- **Given problem**
Using the function documentation, answer each question below:
(a) What is the default value of weight_by_size?
(b) What is the default value of autogen_missing?
(c) Which function weights and standardizes the constraints?

Nothing
#' Generate constraints to encourage covariate balance
#'
#' This function generates constraints that encourage covariate balance as specified.
#' The main inputs are formula like objects, where the left hand side indicates
#' the covariate to be balanced and the right hand side indicates the
#' groups within which to balance. The constraints are
#' weighted and standardized by \code{\link{stand}()} to be used in \code{\link{optimize_controls}()}. Missingness
#' indicators can also be added and weighted for any covariate that has \code{NA} values.
#'
#' @inheritParams stand
#' @inheritParams parse_formula
#' @param balance_formulas a list of formulas where the left hand side represents
#' the covariate to be balanced, and the terms on the right hand side represent
#' the populations within which the covariate should be balanced. More information can
#' be found in the details below.
#' @param weight_by_size numeric between 0 and 1 stating how to adjust constraints
#' for the size of the population they represent. Default is 0, meaning imbalance
#' within populations is viewed in absolute terms, not relative to the population size.
#' The program may thus prioritize
#' balancing the covariate in larger populations compared to smaller populations. A value
#' of 1 means that imbalance will be measured relative to the population's size, not
#' in absolute terms, implying that it is equally important to balance in every population.
#' @param treated which treatment value should be considered the treated group. This
#' must be one of the values of \code{z}. This
#' is used if \code{denom_variance = "treated"} for calculating the variance
#' to use in the standardization or if \code{weight_by_size > 0} to determine which
#' treatment group to use to calculate population sizes.
#' @param autogen_missing whether to automatically generate missingness constraints
#' and how heavily to prioritize them. Should be a numeric
#' or \code{NULL}. \code{NULL} indicates that
#' constraints to balance the rate of missingness (denoted by \code{NA}s
#' in \code{data}) should not be automatically generated. Note that this is not
#' recommended unless the user has already accounted for missing values.
#' If not \code{NULL}, \code{autogen_missing} should be a numeric stating how heavily
#' to prioritize generated missingness constraints over covariate constraints.
#' The default is 50.
#' @return A list with two named components:
#' \describe{
#' \item{\code{X}}{a matrix with constraints as columns and the same number of rows as the inputs.

- **Data shown**
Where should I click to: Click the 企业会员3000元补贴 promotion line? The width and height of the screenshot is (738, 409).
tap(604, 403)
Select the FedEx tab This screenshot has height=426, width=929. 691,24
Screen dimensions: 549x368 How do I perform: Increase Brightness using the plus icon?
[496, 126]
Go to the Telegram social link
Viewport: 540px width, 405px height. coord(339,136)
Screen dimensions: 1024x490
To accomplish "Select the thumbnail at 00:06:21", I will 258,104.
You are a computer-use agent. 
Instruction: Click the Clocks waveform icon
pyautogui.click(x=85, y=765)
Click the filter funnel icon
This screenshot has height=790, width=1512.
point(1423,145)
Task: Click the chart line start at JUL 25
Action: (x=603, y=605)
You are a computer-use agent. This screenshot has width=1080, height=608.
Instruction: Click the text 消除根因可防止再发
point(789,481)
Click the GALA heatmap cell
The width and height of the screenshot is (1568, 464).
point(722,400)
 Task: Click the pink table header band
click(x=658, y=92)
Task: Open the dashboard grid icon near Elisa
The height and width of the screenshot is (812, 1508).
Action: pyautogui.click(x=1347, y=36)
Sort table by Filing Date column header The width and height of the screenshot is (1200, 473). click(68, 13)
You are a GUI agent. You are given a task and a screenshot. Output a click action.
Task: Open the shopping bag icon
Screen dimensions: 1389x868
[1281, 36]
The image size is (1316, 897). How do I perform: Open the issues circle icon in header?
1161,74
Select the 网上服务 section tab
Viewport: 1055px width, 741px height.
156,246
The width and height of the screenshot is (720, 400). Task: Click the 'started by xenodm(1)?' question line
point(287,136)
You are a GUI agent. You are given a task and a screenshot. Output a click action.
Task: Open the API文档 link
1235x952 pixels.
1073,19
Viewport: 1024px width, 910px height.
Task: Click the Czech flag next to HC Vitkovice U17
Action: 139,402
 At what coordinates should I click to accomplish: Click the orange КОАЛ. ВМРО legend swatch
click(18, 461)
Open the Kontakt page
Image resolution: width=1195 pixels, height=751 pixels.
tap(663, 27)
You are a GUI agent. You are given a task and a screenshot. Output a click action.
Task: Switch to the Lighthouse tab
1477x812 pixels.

- **Solution to the problem**
(a) 0
(b) 50
(c) stand()